» What you should do
Please begin with the line containing "Click the 免费试用 link in the ad" and reproduce each line exactly until the records below end, without any pictures.

(Stored records)
•••••
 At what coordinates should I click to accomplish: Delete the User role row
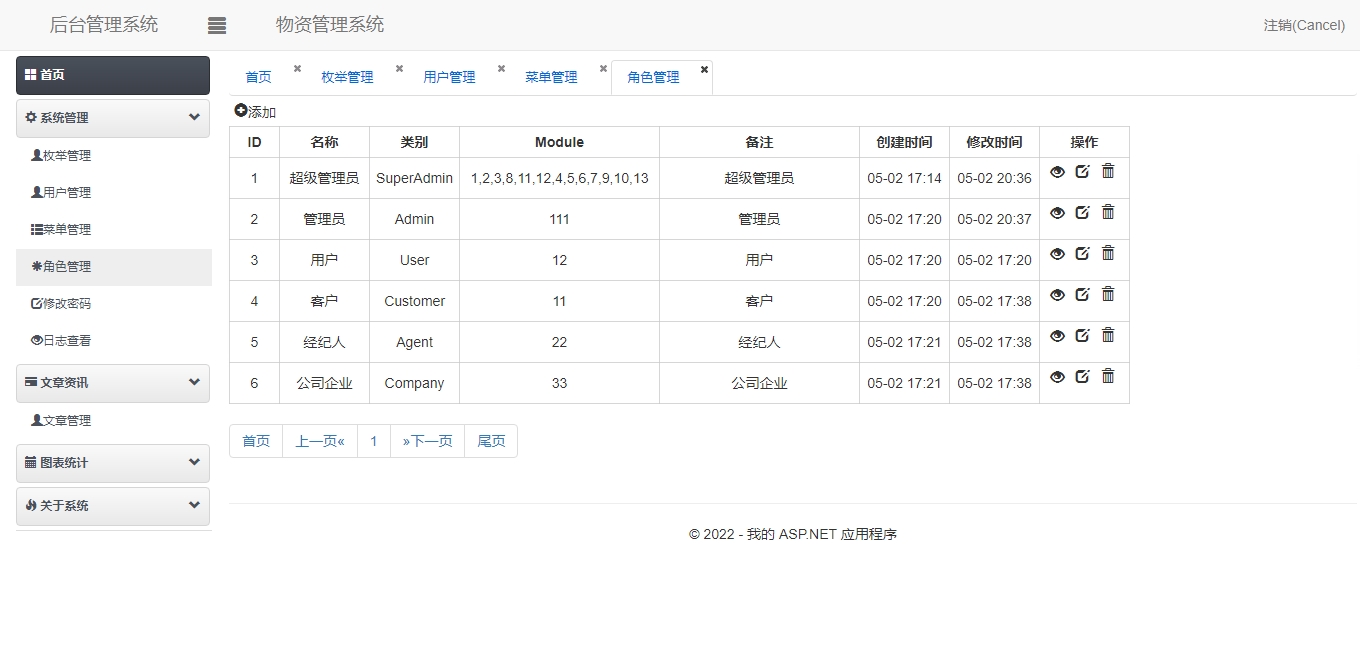tap(1108, 254)
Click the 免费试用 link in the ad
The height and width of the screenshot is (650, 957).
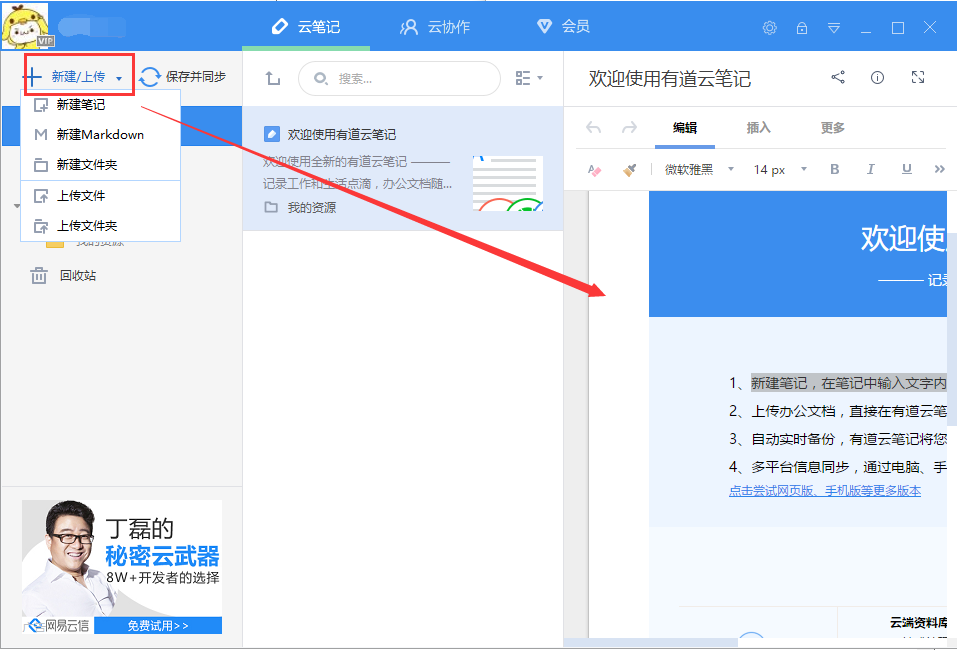click(x=158, y=625)
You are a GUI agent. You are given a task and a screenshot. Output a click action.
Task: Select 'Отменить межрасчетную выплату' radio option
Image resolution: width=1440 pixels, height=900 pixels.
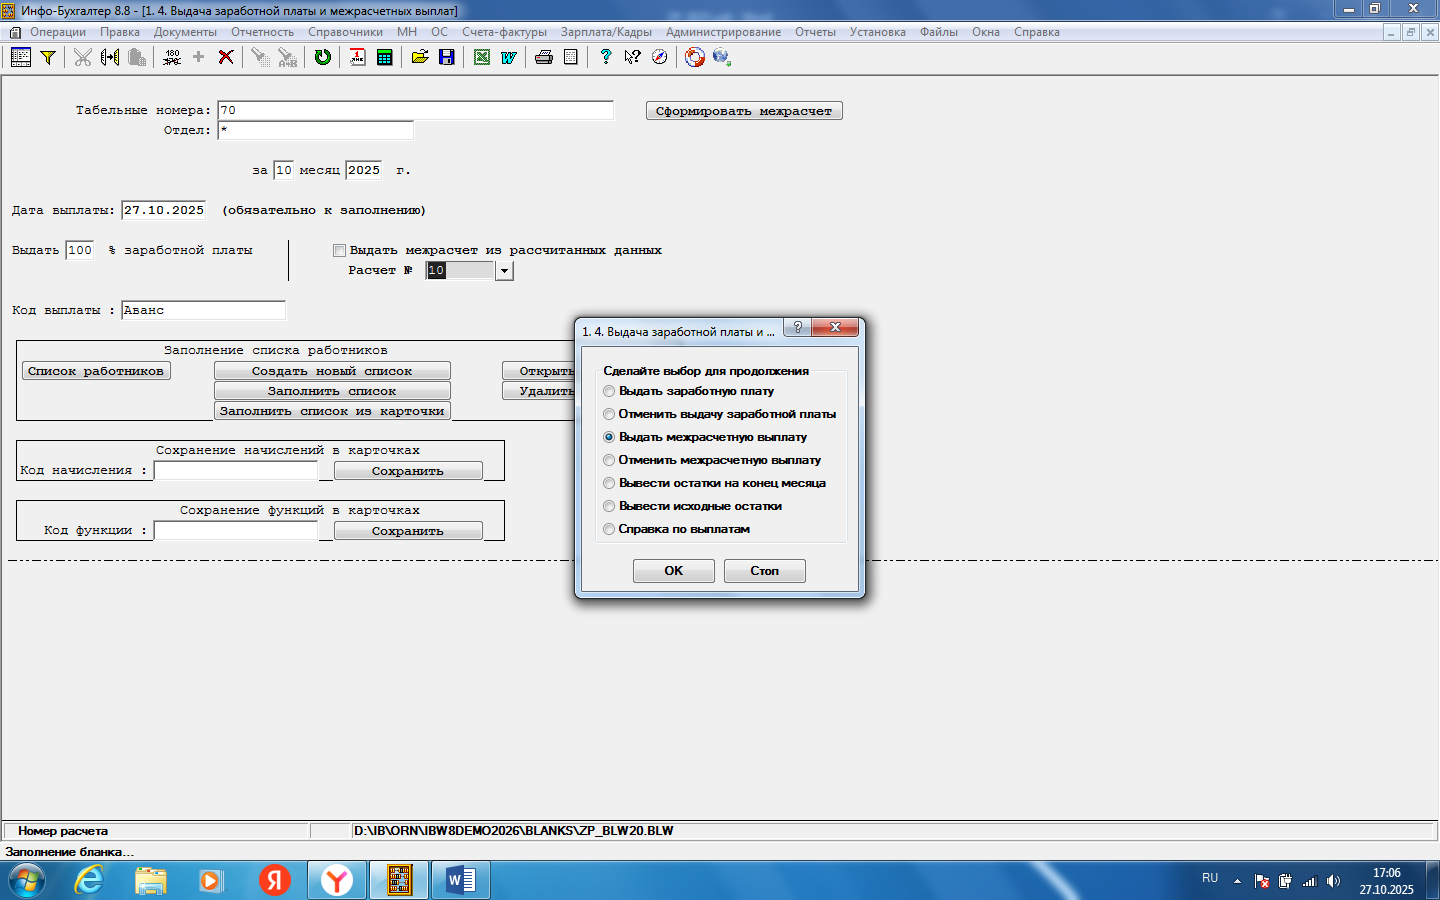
•••••
» Exercise result
Click the 免费试用 link in the ad
The height and width of the screenshot is (650, 957).
click(x=158, y=625)
You are a GUI agent. You are given a task and a screenshot. Output a click action.
Task: Select 'Отменить межрасчетную выплату' radio option
Image resolution: width=1440 pixels, height=900 pixels.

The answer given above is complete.